Your anesthesiologist may choose to give you other medications through the intravenous line. Depending on the medication, your anesthesiologist may do this to increase the depth of the anesthesia (how unconscious you are). Medications are also given to provide pain relief after the operation. If the surgeon needs your muscles to be relaxed (in order to perform the procedure), your anesthesiologist may give you further doses of the muscle relaxant medication given at the time of induction, or a different medication. Intravenously administered medications may be given in separate or discrete doses (sometimes known as 'bolus' doses) or by constant injection or 'infusion' regulated by a pump.

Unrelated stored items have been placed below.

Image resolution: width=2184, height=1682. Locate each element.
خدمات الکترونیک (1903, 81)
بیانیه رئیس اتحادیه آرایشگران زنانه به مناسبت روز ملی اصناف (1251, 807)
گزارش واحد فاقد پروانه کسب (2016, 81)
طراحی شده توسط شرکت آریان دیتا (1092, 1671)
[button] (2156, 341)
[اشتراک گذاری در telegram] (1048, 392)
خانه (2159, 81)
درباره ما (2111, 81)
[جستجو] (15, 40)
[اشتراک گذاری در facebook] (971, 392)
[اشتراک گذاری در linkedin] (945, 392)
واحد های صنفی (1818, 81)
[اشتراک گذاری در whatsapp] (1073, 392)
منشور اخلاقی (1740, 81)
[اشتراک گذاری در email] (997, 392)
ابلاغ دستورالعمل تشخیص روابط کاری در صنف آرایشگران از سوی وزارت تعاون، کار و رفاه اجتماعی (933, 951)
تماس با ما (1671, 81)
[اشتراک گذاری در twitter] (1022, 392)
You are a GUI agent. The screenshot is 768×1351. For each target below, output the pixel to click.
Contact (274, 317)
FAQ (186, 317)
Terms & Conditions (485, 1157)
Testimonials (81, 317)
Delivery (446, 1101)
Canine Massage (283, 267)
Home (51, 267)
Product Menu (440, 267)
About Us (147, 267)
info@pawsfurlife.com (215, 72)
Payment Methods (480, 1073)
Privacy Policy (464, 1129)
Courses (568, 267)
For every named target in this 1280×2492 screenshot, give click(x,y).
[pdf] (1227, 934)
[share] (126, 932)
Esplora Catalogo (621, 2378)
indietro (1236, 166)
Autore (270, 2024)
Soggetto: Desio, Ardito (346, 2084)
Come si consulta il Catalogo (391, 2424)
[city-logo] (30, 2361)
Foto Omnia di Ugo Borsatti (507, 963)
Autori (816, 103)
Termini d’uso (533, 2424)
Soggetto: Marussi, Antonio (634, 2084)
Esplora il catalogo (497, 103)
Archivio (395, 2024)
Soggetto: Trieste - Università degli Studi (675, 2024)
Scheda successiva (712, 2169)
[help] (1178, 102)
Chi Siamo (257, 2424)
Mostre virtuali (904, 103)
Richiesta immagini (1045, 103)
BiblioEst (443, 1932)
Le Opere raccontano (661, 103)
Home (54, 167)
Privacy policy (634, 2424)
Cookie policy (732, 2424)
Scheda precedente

Sometimes your anesthesiologist will not use any inhalation anesthesia at all. When all anesthesia medications are given intravenously, it is referred to as Total Intravenous Anesthesia, or TIVA. These medications are usually given by carefully controlled infusion.

emergence (“waking up”)

The third phase of the general anesthesia is emergence or regaining consciousness. During this phase your anesthesiologist stops giving you all inhalational anesthesia agents (except the oxygen) and also stops any intravenous anesthesia medications. You gradually regain consciousness. Your anesthesiologist usually needs to reverse the effects of the muscle relaxants, with the injection of two more medications. As consciousness returns, your anesthesiologist makes sure that you can breathe without help. Once you are regaining consciousness and able to breathe without any help from the anesthesiologist, the breathing tube is removed. By carefully calculating the right amounts of each medication, your anesthesiologist can ensure that you are completely unconscious during the operation, but awake and pain-free at the end of the procedure.